WHAT TO WORK ON: Return, word for word, the lines of the listing below from the one with "Task: Open the @nealmohan mention link" through the one with "Given: Open the Categories filter dropdown", and no other lines.

•••

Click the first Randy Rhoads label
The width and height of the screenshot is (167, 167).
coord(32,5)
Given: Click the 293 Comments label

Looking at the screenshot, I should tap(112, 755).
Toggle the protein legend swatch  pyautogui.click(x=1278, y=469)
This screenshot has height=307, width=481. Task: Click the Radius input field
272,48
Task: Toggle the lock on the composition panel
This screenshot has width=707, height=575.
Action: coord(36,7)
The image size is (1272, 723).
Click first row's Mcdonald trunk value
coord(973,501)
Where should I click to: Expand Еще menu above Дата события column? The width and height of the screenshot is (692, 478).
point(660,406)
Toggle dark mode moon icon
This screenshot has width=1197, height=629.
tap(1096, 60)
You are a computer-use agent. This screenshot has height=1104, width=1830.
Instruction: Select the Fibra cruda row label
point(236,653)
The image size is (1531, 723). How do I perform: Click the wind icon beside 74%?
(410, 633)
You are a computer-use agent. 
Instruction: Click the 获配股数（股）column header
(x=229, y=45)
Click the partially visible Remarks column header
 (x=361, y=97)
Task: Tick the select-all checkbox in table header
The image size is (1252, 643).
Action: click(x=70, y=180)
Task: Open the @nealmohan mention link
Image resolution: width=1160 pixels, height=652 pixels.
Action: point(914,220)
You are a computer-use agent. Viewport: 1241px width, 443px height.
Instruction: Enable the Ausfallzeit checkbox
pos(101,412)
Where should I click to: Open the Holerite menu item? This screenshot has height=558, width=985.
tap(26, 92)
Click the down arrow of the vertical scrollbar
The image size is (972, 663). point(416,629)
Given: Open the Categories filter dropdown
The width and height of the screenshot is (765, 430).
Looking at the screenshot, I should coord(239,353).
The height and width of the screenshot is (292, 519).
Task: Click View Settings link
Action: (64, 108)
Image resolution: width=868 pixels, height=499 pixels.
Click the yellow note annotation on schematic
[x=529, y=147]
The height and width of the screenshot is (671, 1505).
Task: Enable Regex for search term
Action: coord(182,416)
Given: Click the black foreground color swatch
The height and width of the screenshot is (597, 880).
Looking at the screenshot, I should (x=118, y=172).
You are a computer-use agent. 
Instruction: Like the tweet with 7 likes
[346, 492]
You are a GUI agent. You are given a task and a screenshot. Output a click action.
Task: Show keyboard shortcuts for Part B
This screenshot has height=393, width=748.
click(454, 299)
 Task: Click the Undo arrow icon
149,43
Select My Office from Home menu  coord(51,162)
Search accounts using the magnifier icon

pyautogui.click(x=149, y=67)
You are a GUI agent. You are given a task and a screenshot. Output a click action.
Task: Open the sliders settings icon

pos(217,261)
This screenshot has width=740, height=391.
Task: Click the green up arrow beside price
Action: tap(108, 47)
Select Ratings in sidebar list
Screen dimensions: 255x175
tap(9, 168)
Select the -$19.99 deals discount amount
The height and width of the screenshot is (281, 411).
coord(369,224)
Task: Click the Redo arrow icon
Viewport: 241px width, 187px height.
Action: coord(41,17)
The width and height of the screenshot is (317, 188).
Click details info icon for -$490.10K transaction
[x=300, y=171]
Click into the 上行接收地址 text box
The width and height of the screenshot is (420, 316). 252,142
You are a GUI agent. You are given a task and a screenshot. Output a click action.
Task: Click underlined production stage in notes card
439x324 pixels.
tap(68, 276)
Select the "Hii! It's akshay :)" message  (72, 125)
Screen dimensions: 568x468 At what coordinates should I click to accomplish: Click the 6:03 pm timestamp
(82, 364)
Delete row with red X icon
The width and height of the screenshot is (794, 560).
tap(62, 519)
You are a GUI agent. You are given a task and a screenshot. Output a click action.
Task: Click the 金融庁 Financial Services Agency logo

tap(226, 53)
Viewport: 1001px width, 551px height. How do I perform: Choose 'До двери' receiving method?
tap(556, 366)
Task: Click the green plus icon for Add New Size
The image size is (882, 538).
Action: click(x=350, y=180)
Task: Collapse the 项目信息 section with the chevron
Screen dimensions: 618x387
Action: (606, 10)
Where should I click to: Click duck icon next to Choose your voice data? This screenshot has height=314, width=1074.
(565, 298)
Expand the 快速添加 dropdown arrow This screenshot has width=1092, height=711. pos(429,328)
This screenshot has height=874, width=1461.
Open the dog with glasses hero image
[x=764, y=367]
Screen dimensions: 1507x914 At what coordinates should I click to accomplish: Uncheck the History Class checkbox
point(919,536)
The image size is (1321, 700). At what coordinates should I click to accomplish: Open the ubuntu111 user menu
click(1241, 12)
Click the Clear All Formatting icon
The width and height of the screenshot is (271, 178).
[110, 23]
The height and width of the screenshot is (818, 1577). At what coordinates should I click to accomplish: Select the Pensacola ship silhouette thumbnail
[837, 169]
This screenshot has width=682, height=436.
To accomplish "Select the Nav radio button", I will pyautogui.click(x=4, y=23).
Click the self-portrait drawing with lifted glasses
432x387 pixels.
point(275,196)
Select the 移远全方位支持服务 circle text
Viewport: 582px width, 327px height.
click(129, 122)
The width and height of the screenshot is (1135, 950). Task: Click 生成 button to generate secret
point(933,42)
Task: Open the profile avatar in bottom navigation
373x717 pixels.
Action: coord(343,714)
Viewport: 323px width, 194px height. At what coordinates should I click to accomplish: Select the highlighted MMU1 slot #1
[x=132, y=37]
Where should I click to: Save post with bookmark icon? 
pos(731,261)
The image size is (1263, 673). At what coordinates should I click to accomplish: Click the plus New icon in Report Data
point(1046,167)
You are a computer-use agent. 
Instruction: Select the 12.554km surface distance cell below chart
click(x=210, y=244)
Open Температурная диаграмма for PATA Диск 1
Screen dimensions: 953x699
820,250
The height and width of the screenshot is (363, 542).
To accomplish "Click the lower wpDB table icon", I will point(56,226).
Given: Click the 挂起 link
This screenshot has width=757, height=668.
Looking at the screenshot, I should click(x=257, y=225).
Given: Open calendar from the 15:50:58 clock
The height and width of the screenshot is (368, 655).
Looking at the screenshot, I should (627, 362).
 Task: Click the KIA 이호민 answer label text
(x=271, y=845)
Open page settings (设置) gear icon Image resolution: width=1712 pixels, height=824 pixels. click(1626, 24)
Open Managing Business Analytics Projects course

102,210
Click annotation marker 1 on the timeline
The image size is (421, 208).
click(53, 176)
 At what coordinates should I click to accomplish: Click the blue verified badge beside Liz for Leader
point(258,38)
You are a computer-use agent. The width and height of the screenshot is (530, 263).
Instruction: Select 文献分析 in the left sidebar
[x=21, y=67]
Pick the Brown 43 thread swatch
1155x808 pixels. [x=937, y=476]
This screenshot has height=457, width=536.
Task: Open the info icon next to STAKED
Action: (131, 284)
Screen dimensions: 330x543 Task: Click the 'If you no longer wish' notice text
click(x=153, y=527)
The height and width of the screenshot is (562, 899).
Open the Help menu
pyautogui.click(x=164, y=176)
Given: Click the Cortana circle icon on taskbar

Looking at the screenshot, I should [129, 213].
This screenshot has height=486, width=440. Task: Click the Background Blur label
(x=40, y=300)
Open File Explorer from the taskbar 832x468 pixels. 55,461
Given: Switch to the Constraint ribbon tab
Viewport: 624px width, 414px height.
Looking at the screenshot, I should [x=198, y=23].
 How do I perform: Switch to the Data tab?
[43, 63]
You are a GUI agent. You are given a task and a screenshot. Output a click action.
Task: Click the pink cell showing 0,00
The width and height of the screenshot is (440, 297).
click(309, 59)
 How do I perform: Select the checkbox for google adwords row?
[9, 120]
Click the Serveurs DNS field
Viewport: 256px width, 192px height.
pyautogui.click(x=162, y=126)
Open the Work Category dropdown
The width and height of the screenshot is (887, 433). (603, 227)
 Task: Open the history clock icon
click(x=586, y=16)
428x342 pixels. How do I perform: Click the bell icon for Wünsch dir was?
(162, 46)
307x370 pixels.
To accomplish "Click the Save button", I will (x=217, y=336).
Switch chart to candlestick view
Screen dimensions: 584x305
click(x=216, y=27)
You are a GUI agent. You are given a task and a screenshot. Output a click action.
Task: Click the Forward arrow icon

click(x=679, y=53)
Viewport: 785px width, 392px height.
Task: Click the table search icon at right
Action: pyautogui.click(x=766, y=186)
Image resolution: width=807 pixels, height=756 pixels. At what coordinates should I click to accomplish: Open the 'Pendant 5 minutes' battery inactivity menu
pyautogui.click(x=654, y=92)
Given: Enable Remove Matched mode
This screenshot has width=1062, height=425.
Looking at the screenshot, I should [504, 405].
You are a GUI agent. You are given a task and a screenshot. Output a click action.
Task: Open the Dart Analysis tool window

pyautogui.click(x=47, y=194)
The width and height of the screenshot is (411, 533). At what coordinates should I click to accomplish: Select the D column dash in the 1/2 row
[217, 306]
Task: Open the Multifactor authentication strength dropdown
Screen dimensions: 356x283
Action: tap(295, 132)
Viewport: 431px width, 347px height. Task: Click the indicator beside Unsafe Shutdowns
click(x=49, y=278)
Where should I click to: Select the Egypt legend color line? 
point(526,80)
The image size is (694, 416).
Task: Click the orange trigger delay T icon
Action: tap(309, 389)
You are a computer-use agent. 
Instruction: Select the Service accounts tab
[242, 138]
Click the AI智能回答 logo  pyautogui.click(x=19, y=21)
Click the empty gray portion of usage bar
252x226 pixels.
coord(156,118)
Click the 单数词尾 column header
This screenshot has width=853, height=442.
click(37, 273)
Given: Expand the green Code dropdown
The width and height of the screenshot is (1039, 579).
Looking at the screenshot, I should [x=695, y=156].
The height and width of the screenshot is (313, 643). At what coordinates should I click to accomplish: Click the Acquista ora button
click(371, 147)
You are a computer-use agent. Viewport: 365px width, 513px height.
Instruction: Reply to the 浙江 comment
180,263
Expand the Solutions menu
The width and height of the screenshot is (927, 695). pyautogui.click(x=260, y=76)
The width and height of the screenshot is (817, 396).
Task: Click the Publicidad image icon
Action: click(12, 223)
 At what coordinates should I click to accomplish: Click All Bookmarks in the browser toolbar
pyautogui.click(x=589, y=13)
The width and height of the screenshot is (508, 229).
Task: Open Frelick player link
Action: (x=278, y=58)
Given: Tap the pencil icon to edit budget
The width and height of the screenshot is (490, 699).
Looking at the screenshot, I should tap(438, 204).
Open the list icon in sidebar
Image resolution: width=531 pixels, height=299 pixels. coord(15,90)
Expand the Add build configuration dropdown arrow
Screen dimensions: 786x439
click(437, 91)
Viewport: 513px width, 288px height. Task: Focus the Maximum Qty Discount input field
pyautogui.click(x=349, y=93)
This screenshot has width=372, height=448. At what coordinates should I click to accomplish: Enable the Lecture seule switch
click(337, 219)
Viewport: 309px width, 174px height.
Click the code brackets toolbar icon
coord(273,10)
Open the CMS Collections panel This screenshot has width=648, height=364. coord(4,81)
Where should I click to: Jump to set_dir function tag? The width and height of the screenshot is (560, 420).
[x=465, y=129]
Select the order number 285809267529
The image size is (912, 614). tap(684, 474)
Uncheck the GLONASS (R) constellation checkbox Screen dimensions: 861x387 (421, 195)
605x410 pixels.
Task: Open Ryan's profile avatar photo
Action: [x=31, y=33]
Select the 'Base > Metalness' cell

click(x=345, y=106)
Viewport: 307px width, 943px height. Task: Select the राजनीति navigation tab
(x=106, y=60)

•••

EXPECTED OUTPUT:
Task: Open the @nealmohan mention link
Image resolution: width=1160 pixels, height=652 pixels.
Action: point(914,220)
You are a computer-use agent. Viewport: 1241px width, 443px height.
Instruction: Enable the Ausfallzeit checkbox
pos(101,412)
Where should I click to: Open the Holerite menu item? This screenshot has height=558, width=985.
tap(26, 92)
Click the down arrow of the vertical scrollbar
The image size is (972, 663). point(416,629)
Given: Open the Categories filter dropdown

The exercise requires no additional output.